(SELECTED EXTRACT begins)
At this point I asked if they were polygamists or monogamists, they proudly announced they were monogamists. I said that I thought Mormons were polygamists. They said that some churches are but theirs is not. I pretended to be surprised and asked “Are there different sects of Mormonism then?” They confirmed that there were. I asked if they thought the other sects had stopped praying for guidance? They said they didn’t think that was likely. So I asked why they think that the sects that are wrong feel that the Holy Spirit is confirming they are right? Surely with the certainty that they know the other sects are wrong, followers of those other sects know that my visitors are wrong? So how can anyone tell who is right or wrong?
They explained to me how they have a leader of their church who receives divine mandates for the whole world, and he would tell them. I asked why he doesn’t just get a divine mandate for the whole world and then all the Mormon sects would believe him. I asked if the other sects had heads of their churches whom they believe are given divine mandates by God, and they confirmed they thought that was the case.
So I put to them that either the Holy Spirit is lying to everyone (we all laughed this one off), or the inspiration of the Holy Spirit is easily imitated by a malicious entity which renders the whole process untrustworthy, or that it simply doesn’t happen.
They asked me something about how might God let us know using any other method. I pointed out to them that they can believe in God without religion, an idea they seem not to have heard before. I reminded them of the quote earlier about disbelieving as much as possible, and told them that their belief that God wants to communicate with us is mental baggage from their past. A belief they have chosen to accept without having started from a neutral position and then found a good reason to think it is true. I explained how God could just love making universes, and we are just some cosmic fluff on God’s massive universe and that he is more interested in the larger creation rather than being interested in each of us individually. Until we know that what they think actually is true we have no reason to suppose that it is. They went to go back to faith/prayer/inspiration but almost immediately stopped themselves and said “No, that’s no good because it didn’t work for you and we don’t know why”.
Then one of them looked sheepish, as if he was about to confess something. He asked “have you read about Benjamin?” I knew what he was talking about but didn’t want to appear to know too much, so I simply told him that I haven’t read that far yet, and asked him what it is about. It seems that in trying to find answers to my questions he has managed to find himself some Internet access and has been spending time on the LDS website looking for answers to my phone text questions; the ones about the words in the book changing, and the multiple accounts of the first-vision varying. During this time he stumbled across an explanation as to why the name of King Benjamin was later changed to (name he couldn’t remember, so let’s say “X”).
(SELECTED EXTRACT ends)
(PROVIDED DATA begins)
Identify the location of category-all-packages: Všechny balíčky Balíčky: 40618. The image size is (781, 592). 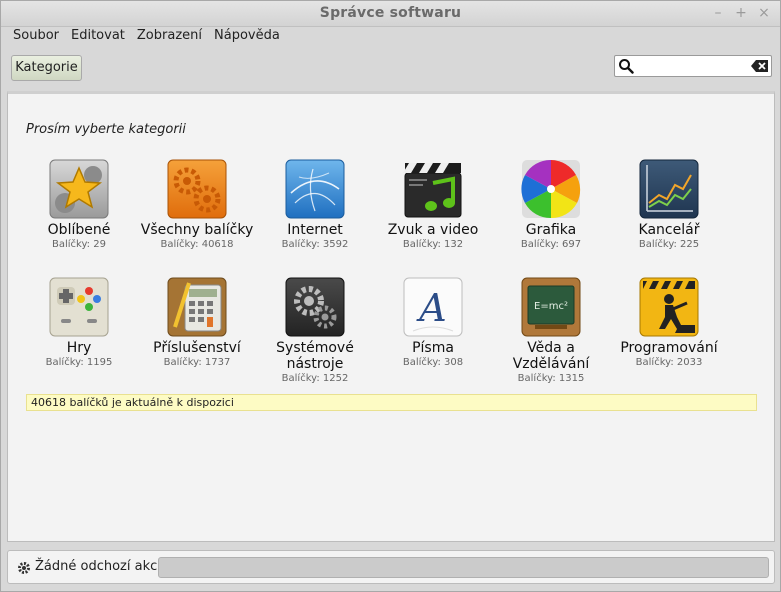
(197, 205).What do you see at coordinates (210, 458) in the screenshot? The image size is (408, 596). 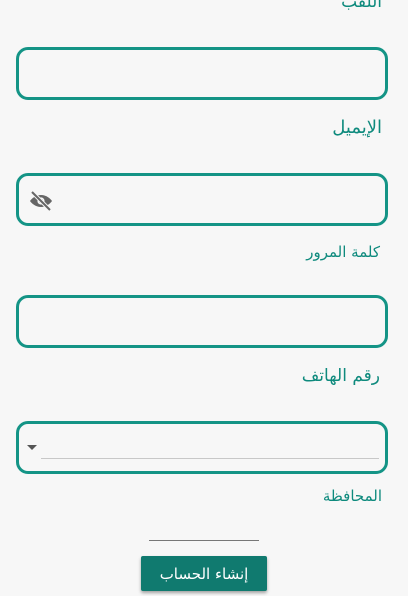 I see `select-underline` at bounding box center [210, 458]. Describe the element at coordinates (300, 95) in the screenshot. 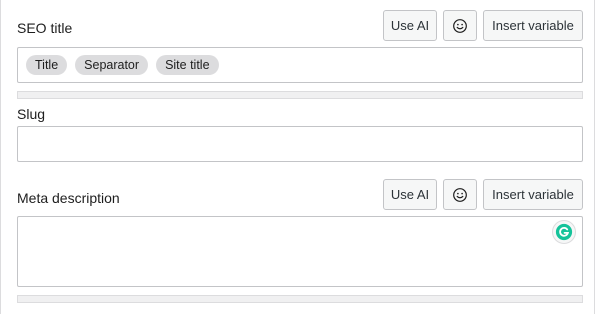

I see `seo-title-length-progress` at that location.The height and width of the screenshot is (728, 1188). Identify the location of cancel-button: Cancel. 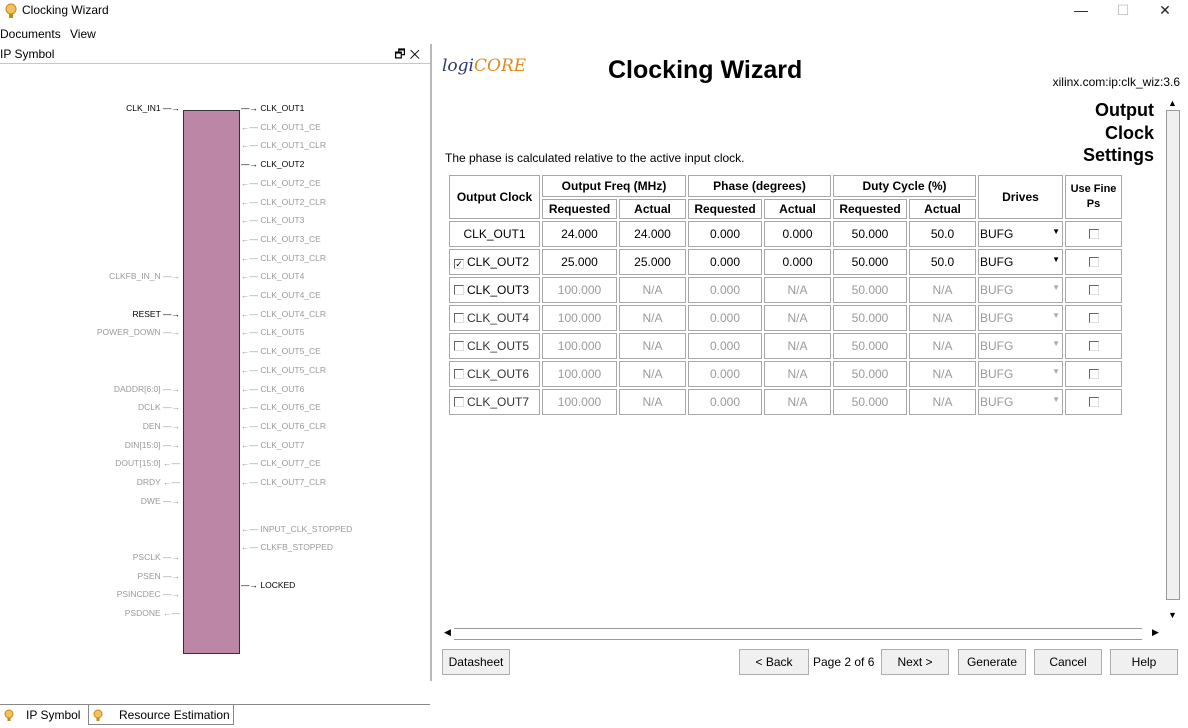
(1068, 662). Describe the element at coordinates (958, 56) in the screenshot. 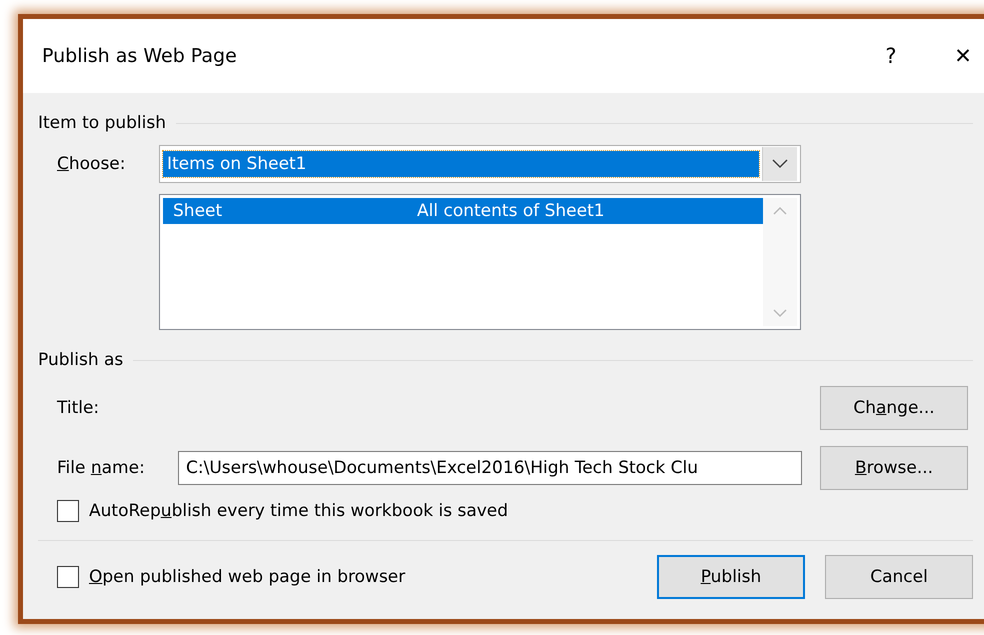

I see `close-button: ✕` at that location.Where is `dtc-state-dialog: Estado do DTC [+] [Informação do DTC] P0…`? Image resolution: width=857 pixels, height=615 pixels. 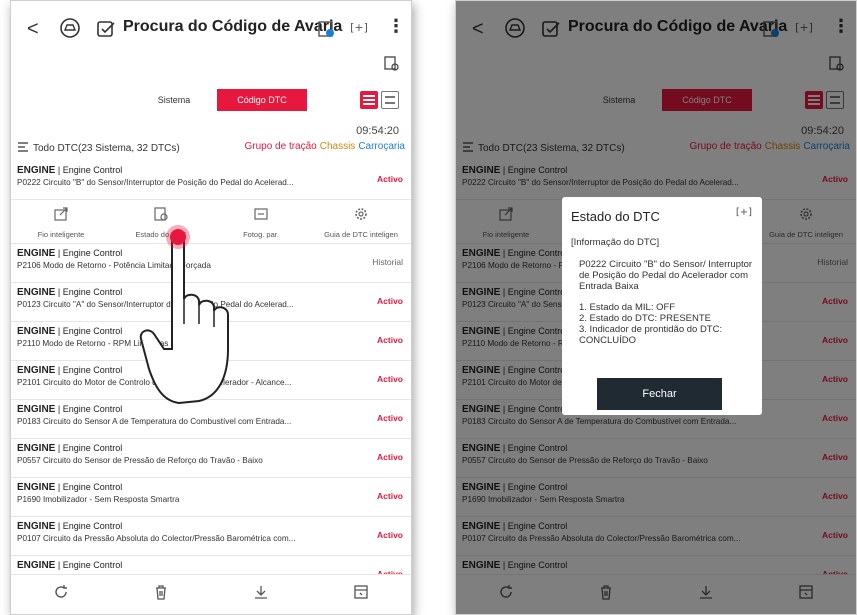
dtc-state-dialog: Estado do DTC [+] [Informação do DTC] P0… is located at coordinates (662, 306).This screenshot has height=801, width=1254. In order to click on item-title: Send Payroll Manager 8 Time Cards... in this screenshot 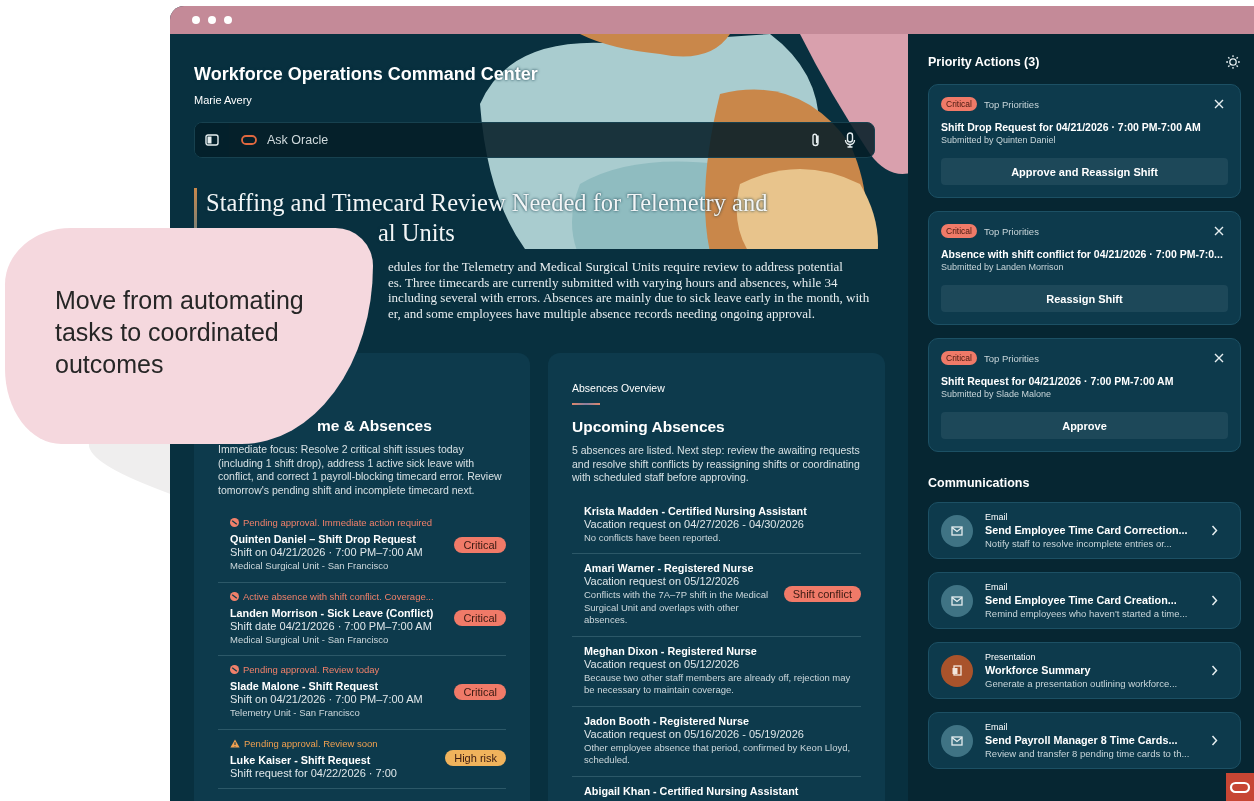, I will do `click(1082, 740)`.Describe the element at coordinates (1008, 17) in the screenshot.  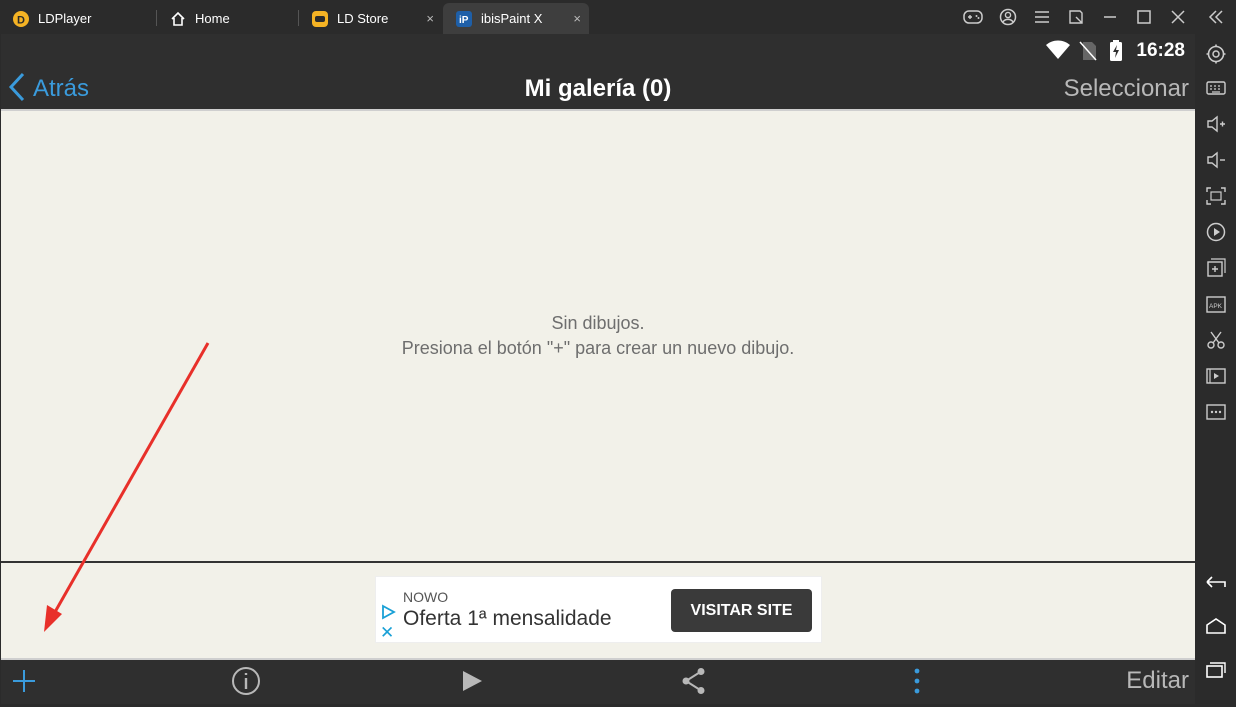
I see `account-icon` at that location.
(PROVIDED DATA ends)
**TASK REQUIREMENTS:**
In the account of the Mormon visitors, what did the visitors say when asked whether they were polygamists or monogamists?

**RESPONSE AREA:**
They proudly announced that they were monogamists.